There is a strong & detrimental tendency to bothsidesism. There is this forced and false balance, harmfully treating situations as if “opposing” sides present equally valid arguments. The consequence is that you’re left with spaces full of attempts at maintaining some false pretense of civility, especially in the face of trolling, misrepresentation, and the like.

The very first reply comment here is, in fact, the instigating source of this conversation. Paparaw later claims a ground of “civility” and “productiveness”. But based on the starting comment and its impact, this is simply not the case:

“An unwieldy proposal” , “doesn’t play well with the reality of the blockchain ecosystem as it exists today"

This was a disingenuous action to make an effort to engage in sincere dialogue. It is textbook form of sealioning, which is itself a textbook form of online harassment. It was inflammatory and in bad faith, intentionally done to troll and elicit a strong response, perhaps a distressed one. It’s done to provoke, inflame, and meant to be disrupt by inviting bad conflict.

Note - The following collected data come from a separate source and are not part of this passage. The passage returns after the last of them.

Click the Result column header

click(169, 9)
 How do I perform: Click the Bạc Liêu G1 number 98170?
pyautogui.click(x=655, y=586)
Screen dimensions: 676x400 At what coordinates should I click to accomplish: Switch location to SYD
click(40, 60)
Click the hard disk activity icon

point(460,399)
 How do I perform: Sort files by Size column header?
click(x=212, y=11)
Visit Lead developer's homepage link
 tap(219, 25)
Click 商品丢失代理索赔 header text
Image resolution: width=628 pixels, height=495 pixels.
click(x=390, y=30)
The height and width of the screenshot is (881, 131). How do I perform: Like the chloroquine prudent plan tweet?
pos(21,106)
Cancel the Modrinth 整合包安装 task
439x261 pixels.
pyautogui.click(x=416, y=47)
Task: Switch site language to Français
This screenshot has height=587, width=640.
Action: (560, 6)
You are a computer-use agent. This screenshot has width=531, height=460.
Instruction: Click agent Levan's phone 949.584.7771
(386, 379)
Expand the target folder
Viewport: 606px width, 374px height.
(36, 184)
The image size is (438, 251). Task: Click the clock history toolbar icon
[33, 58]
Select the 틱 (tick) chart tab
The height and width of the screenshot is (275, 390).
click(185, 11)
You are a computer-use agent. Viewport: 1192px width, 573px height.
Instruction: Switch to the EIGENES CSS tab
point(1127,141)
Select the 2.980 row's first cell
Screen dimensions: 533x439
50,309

The condescension then even further continued: “this does not help your position”… there is no defense necessary here, because there is no valid critique. Why is it the case that the expected dynamic is a defense for such trolling?

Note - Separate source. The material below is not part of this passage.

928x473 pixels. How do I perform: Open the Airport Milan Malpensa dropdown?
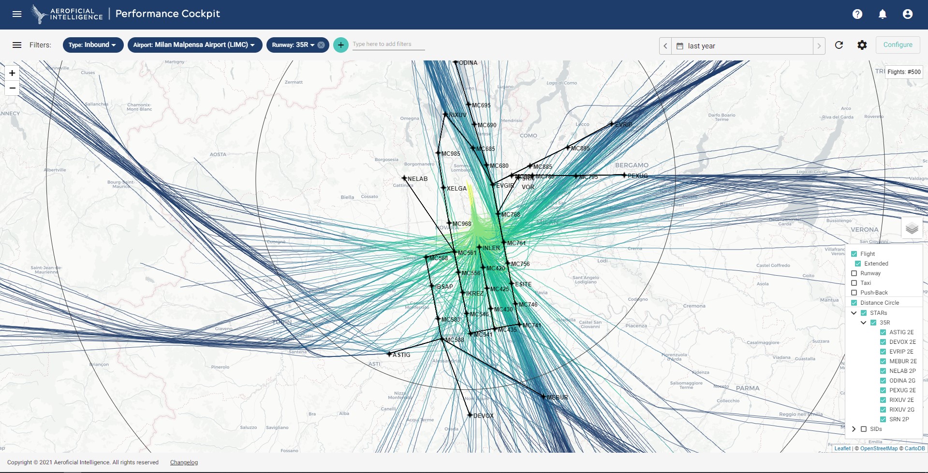[x=195, y=45]
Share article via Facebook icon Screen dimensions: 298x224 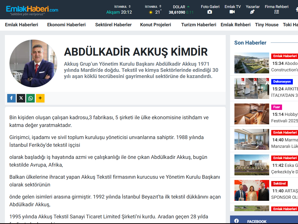point(11,98)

I personally had disengaged with any further conversation with this person when they chose to imply the Ocelot group as arrogant on Twitter. A group of 11 people, many with invaluable historical context on Celo – vast majority of whom are badass women, queer/non-binary/LGBTQIA+ folks, and people of color. Called “arrogant”, by a cis white male.

And we’re to allow that “both sides” have meritorious grounds for consideration? I’m sorry but no.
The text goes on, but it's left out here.